Un mordu du compositing!

Juil 20, 2020

L’Institut Grasset compte parmi ses rangs des chargés de cours passionnés de leur industrie. Nous nous sommes entretenus avec l’un d’entre eux : David Décoste, Chargé de cours en composition et effets spéciaux pour vidéo numérique!

David, parle-nous de ton parcours académique

J’ai débuté ma carrière initialement en tant qu’intégrateur web. Lorsque j’ai terminé mes études en programmation, je me suis rapidement inscrit à l’Institut Grasset dans le programme AEC en composition et effets spéciaux pour vidéo numérique. C’était un programme à l’avant-garde, à l’époque l’univers des effets visuels n’était pas très connu. J’ai toujours eu un côté créatif très fort, j’ai été directement interpellé quand j’ai entendu parler du programme.

Comment expliquerais-tu le métier de compositeur en effets visuels?

C’est difficile à expliquer! Pour faire simple, le compositeur en effets visuels est la personne qui va assembler les différentes “couches” d’images, afin de réaliser une image finale. C’est entre autres la personne qui donne la vie aux écrans verts! C’est un travail qui demande un côté technique important, mais aussi un côté artistique intéressant. Dans l’industrie, on utilise aussi le terme d’artiste en effets visuels ou encore d’artiste technique en compositing.
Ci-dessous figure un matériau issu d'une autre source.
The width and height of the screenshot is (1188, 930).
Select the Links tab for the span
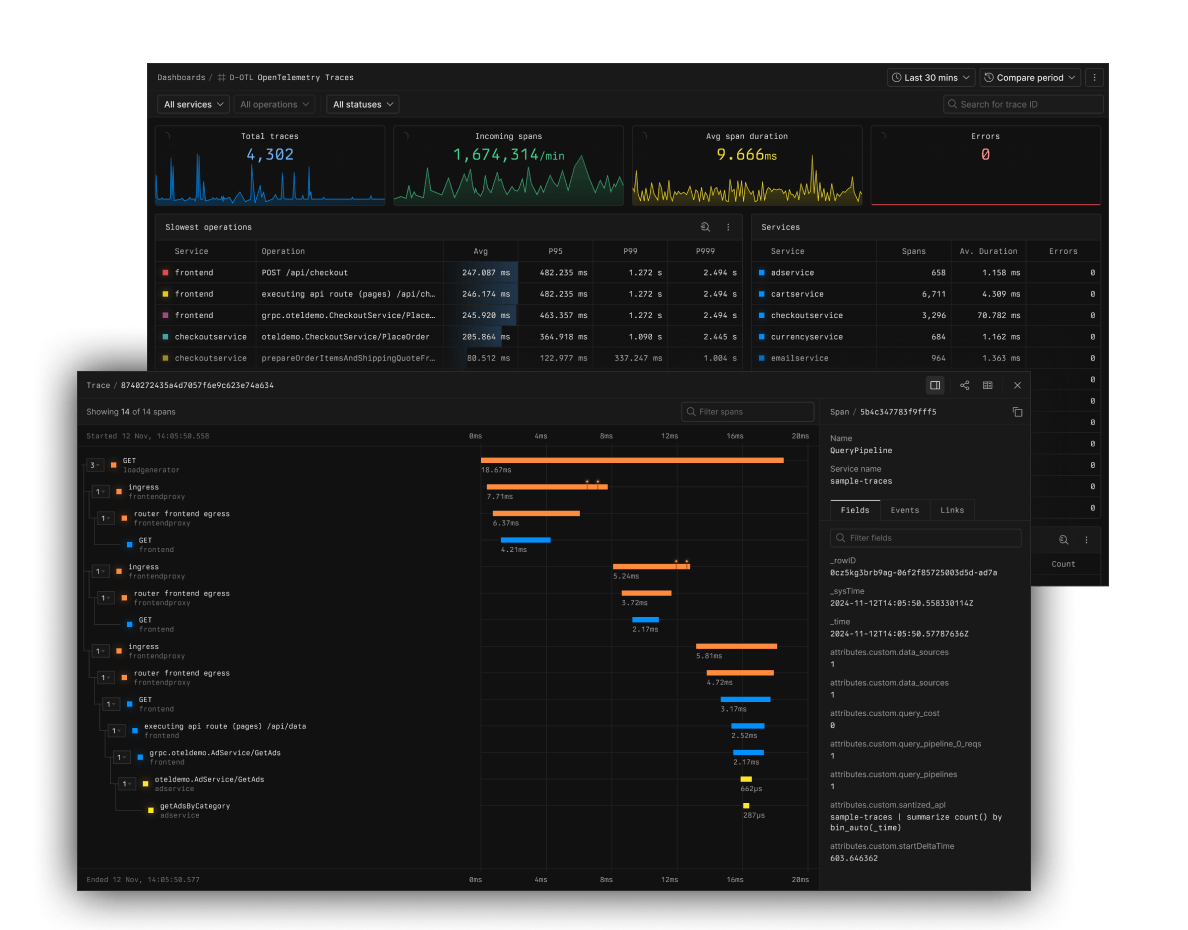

Comment a évolué ta carrière?

J’ai commencé ma carrière en faisant principalement des contrats à la pige, majoritairement pour de la publicité. J’ai réellement fait mes classes côté studio lorsque j’ai rejoint Alchemy 24 en 2015 (acheté par Rodeo FX en 2017) en tant qu’artiste VFX. J’étais loin de ma réalité de pigiste! J’ai travaillé sur de gros projets, dont la série Game of Thrones. J’y faisais principalement du matchmoving, de la composition et de la recherche et développement. J’ai ensuite travaillé comme compositeur sénior chez Rayon FX et Real by Fake. Je continue encore aujourd’hui de faire de la consultation sur différents projets, comme de la supervision en effets visuels sur des plateaux de tournage. À ce stade de ma carrière, je peux exploiter mon côté artistique. C’est ce qui me plaît réellement.

David Décoste en compagnie de sa fille.

Quel est le projet dont tu es le plus fier?

Dans l’industrie, on revient souvent à parler des grandes productions américaines, des productions à gros budgets. Toutefois, j’ai nettement préféré travailler sur des productions québécoises. J’ai adoré travailler sur des projets comme le film La Bolduc, ou encore La Chute de l’empire américain de Denys Arcand. Je pense aussi à la série Barkskins où j’ai vraiment pu laisser aller mon élan artistique. Il y avait de grandes scènes d’action à créer, disons avec beaucoup de fluides! Un autre projet trippant sur lequel j’ai travaillé, c’est le film Devil’s gate. C’était un projet avec des extra-terrestres, des grosses “bibittes”, c’était vraiment cool! Je pense que c’est ce projet qui m’a donné la piqûre du volet artistique du métier de compositeur.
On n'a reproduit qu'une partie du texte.